*** EXCERPT ***
The letter "R"od knew that when he passed away that he wanted to be cremated and launched into space. His family is honored to make that happen for him.

Rod passed away at M.D. Anderson Hospital in Houston, Texas on May 9, 2011 after a valiant battle with Leukemia, surrounded by loved ones and close friends. Rod was born March 29, 1954 in Denton, Texas to Leo and Josephine Fleming. He attended Denton public schools, graduating from Denton High School in 1972. He attended Pan American University in south Texas and received a Bachelor of Science Degree in Physics and Astronomy in 1979. He began a career at NASA where he helped to launch their vehicles into space. He retired in 2004. Rod was preceded in death by his parents, and is survived by the love of his life, Betsy Fleming, two sisters, Livia Jones and Lisa Goin, one brother Richard Gary Fleming, his mother-in-law, Marie Fondren, his father-in-law and step mother-in-law James Fondren and Herta Fondren, brothers-in-law, Larry Jones, Daniel Goin, Chip Carroll, and Tim Fondren, a sister-in-law Cathy Carroll, three nephews, Will and Brian Wright, and Joshua Goin, two nieces Lori and Katy Goin, and one great nephew Abraham Goin and great niece Madison Wright and multiple cousins.

Rod was an active member of the Clear Lake Fencing club and won several awards in fencing. Other hobbies included astronomy, paleontology, robotics, wood working, metal working, his love and appreciation for all animals, especially cats and culinary arts.

Rod was a gentle soul with a kind spirit. He was loved very deeply by his family and friends and he will be missed by all.

Memories of Rod:

Rod was my daughter’s husband and a good friend to me.  He fixed broken things in my house and built functional shutters for my windows to stay the hurricane winds.  His wood-working skills were growing as he built a beautiful hall tree and a turntable for the dining table.  He was a natural chef, could cook anything, specializing in Mexican, of course.   I still think of things to tell him and start to pick up the phone.  Last thing I said to Rod was “I love you”.

                                                                   -- Marie Fondren, Mother-in-law

 

I remember dozens of little things about Rod...he loved science, especially astronomy.  He also loved tools and the ability to create or duplicate something out of wood or metal.  I imagine that his mind turned almost constantly like the lathe he worked in the garage, wondering what he could build, polish, modify, or just plain rebuild.  I was saddened for a number of reasons at Rod’s untimely death; my heart was broken for his wife and for his sister Livia.  Yes he was a “rocket scientist” and a cosmologist...but more than that, he was someone who had a heart for people too.  He’s someone I’d like to have had the chance to know better.
                                                                  -- Larry Jones, Brother-in-Law

 

Rod Fleming was one of the most kind, considerate, generous, thoughtful, humorous, smart, discerning, strong, selfless, individuals I’ve ever known.  It was always a treat to spend time with Rod, for two reasons in particular… you knew you would be learning something AND you would be laughing about something else.  Rod was a one of a kind all round great guy and is missed greatly!
*** SOURCE MATERIAL ***
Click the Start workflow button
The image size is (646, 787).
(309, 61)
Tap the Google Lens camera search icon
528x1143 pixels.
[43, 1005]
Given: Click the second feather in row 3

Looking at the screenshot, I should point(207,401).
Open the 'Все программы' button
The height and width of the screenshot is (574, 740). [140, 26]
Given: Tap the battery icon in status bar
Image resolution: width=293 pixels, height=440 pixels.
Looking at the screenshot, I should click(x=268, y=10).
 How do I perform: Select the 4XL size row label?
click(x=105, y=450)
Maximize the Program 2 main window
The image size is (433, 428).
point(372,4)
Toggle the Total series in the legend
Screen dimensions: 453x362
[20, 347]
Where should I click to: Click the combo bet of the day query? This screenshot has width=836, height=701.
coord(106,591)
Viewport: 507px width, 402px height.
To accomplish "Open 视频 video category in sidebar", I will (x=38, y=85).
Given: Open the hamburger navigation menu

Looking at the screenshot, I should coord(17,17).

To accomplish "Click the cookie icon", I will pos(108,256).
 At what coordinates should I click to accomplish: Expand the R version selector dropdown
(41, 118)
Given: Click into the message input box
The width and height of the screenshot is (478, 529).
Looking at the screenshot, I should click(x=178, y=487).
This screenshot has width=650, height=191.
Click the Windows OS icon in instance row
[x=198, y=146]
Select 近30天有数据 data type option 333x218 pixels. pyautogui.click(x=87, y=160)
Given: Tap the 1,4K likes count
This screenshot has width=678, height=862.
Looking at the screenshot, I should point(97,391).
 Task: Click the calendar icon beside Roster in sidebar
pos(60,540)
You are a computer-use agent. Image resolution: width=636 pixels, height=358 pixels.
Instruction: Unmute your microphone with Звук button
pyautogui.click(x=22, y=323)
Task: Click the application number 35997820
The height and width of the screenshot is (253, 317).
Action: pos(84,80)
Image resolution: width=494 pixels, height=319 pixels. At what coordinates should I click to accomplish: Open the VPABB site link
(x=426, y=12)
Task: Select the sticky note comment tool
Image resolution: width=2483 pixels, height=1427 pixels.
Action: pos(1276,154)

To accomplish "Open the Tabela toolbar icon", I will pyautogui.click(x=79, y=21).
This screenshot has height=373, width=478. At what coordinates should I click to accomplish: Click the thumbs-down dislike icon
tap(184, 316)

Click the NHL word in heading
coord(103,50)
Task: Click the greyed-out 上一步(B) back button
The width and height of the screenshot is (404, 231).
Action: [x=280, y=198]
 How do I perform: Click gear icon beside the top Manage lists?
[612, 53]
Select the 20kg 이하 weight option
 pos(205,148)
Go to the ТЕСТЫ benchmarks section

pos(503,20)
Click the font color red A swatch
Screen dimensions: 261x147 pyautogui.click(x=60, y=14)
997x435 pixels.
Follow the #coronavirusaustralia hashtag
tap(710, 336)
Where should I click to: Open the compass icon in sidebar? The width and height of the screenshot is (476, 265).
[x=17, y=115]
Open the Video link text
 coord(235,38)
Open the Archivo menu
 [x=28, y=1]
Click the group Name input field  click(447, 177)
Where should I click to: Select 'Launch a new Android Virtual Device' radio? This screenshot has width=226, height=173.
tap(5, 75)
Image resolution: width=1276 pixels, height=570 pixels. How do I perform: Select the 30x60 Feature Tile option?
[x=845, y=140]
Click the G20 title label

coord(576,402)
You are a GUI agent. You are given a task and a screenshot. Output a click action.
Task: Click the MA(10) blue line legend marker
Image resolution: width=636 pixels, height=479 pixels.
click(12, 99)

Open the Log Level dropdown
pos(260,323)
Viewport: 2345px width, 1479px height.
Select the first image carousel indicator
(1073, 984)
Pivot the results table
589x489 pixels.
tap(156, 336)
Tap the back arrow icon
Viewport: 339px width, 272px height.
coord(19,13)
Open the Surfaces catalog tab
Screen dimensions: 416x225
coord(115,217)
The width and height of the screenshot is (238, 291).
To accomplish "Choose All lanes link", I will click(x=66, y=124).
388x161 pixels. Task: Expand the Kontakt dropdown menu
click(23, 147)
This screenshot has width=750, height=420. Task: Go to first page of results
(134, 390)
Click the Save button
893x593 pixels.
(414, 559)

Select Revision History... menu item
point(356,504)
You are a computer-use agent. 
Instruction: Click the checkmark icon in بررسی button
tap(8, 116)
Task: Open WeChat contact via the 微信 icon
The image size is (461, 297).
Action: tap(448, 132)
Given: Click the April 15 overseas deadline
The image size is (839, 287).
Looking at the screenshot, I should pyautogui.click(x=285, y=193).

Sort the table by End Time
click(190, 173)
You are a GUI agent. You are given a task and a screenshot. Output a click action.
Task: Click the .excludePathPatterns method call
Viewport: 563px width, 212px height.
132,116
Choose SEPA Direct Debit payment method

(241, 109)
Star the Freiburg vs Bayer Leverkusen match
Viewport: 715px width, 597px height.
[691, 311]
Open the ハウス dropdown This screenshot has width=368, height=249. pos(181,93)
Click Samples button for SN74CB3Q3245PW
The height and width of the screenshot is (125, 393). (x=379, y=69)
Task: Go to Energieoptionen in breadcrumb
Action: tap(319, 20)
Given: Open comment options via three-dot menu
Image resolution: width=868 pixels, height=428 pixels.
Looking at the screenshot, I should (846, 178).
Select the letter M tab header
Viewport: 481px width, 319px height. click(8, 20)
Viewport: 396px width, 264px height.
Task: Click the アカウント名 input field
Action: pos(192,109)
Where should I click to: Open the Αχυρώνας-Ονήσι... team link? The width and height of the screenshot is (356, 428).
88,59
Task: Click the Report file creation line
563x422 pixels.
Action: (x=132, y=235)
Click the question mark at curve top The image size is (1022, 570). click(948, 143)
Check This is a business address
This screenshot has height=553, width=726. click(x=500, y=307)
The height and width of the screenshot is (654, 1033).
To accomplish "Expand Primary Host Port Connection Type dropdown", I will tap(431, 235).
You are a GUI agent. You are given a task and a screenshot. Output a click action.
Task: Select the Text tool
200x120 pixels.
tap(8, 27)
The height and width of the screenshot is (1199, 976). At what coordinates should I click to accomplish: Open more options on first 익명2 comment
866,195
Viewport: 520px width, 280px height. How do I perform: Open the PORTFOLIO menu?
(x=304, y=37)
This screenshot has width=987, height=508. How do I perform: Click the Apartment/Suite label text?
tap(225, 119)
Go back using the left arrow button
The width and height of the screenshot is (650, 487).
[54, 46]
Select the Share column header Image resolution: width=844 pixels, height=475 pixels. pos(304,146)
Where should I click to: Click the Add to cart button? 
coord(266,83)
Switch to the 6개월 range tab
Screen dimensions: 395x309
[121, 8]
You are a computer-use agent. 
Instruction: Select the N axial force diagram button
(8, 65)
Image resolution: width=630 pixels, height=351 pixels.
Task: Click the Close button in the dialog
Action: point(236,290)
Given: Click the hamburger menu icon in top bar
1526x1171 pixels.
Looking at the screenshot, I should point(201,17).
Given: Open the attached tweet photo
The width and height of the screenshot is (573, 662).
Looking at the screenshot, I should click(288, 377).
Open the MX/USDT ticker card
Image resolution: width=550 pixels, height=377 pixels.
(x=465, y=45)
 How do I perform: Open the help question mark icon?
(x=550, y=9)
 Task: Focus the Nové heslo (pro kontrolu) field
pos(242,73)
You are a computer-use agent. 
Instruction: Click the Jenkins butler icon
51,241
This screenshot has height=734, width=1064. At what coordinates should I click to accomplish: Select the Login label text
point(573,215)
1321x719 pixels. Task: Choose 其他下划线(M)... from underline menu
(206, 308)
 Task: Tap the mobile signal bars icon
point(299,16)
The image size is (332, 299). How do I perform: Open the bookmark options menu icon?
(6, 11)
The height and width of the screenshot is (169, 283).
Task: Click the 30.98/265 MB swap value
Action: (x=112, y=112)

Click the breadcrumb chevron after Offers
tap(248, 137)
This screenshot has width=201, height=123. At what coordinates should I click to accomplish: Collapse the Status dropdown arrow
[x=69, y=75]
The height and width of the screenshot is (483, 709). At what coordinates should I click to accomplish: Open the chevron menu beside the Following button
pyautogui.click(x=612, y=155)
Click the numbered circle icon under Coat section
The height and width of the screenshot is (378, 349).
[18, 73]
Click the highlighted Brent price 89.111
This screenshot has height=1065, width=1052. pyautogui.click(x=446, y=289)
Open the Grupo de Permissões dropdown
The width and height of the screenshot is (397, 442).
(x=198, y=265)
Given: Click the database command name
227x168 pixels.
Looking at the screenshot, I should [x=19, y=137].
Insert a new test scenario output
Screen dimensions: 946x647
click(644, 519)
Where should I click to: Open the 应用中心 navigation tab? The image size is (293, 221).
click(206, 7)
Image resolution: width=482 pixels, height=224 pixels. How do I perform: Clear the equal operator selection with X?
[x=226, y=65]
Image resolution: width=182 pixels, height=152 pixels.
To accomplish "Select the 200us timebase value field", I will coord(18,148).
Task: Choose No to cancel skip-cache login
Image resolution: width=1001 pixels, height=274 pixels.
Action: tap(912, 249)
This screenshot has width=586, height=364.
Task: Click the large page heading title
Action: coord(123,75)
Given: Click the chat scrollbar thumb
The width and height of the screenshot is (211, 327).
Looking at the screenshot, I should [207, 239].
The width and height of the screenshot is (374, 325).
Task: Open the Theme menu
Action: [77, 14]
***
**WHAT THE TASK ASKS**
Continue the memorial for Rod Fleming from the point where it stops.

**OUTPUT BELOW**
                                                      -- Sally Harris Branson, Financial Advisor

 

What I remember about Rod is his laugh and that twinkle in his eye, his comfort in his own skin, and his love for everything he was doing in life, from flying to fencing to making life miserable for astronauts in training to marrying his wife.  And he shared it all with others (except for maybe that last part).   We all miss him.
                                                                               -- Debbie Moran, Friend

 

If you said to me what picture comes to mind when I’m asked about Rod in college, I would answer, Rod half laying and half sitting on his bed, with his back propped up by several pillows, a book in one hand (usually physics, astronomy, space art or science fiction), a cigarette in the other, with a glass of ice tea (he made it by the pitcher full) on the night stand.  I would stick my head into his room and ask if he would like to argue about something, to which he would sit up, pull himself off the bed, wander into the living room, sit at the dining table and proceeded to discuss the which for, of the here to, of the here now.  Talks that I greatly miss now.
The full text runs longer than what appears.